Era l’Italia che preparava il boom economico che ci avrebbe catapultato nel novero delle potenze economiche mondiali. Il tenore di vita, l’ossatura del welfare, “l’ascensore sociale” che avrebbe portato alla ribalta delle cariche dello stato e dell’economia, figli di famiglie umili, e sovente permesso a tanti piccoli artigiani di diventare capitani di grandi aziende. In quell’epoca, con il miglioramento della situazione economica, ci fu anche uno sviluppo straordinario dei diritti sociali e democratici. Ecco, ripercorrendo quei sentieri storici, ho pensato che l’Italia di quel tempo fosse migliore per aver ottenuto risultati grandi, sostenuta da grandi aspirazioni, grandi disponibilità a far crescere il paese a costo di sacrifici pur di riscattarsi dalla miseria e dalle umiliazioni, di consentire alle proprie famiglie di progredire. Erano queste le aspirazioni di ogni italiano; dal più umile al più colto. Si sviluppò un moto di popolo capace di fare grandi cose.

La politica a quel tempo era in piena sintonia con la gente, la orientava, la rappresentava, la coinvolgeva, ed era in grado perciò, come fanno i genitori coscienziosi, di indicare anche soluzioni inizialmente con scarsa popolarità.
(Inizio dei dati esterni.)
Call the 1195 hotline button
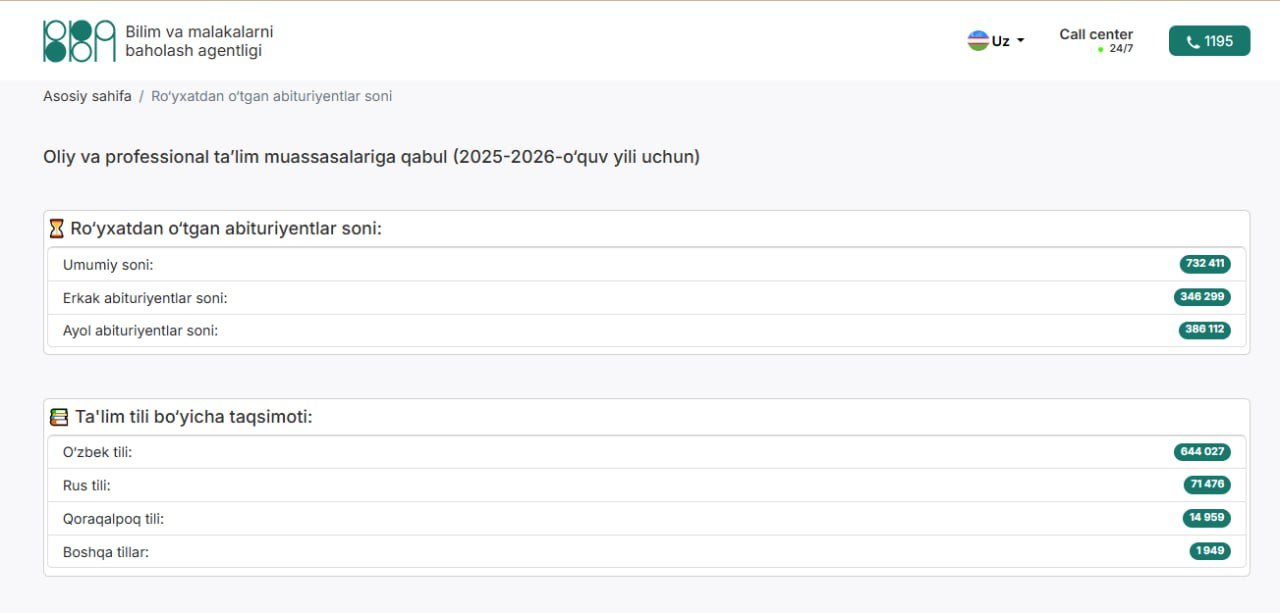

Sono convinto che se nei tempi odierni dovessimo ricondurci allo spirito del boom economico degli anni 60, non potrà che rimettersi in moto qualcosa di grande. In quel periodo fecondo le famiglie erano unite e rispettate, lo sviluppo demografico avveniva in armonia coni modelli culturali consolidati della società, la politica era ispirata da grandi filosofie e dunque si dava orizzonti profondi nel programmare l’interesse del paese, i media pur fedeli al loro compito di stimolare la dialettica, non degradavano nella iconoclastia, lo sviluppo della impresa è il miglioramento della condizione e del ruolo dei lavoratori benvoluti. Credo che si dovrebbe ben analizzare la situazione odierna per riprendere un cammino nuovo e positivo.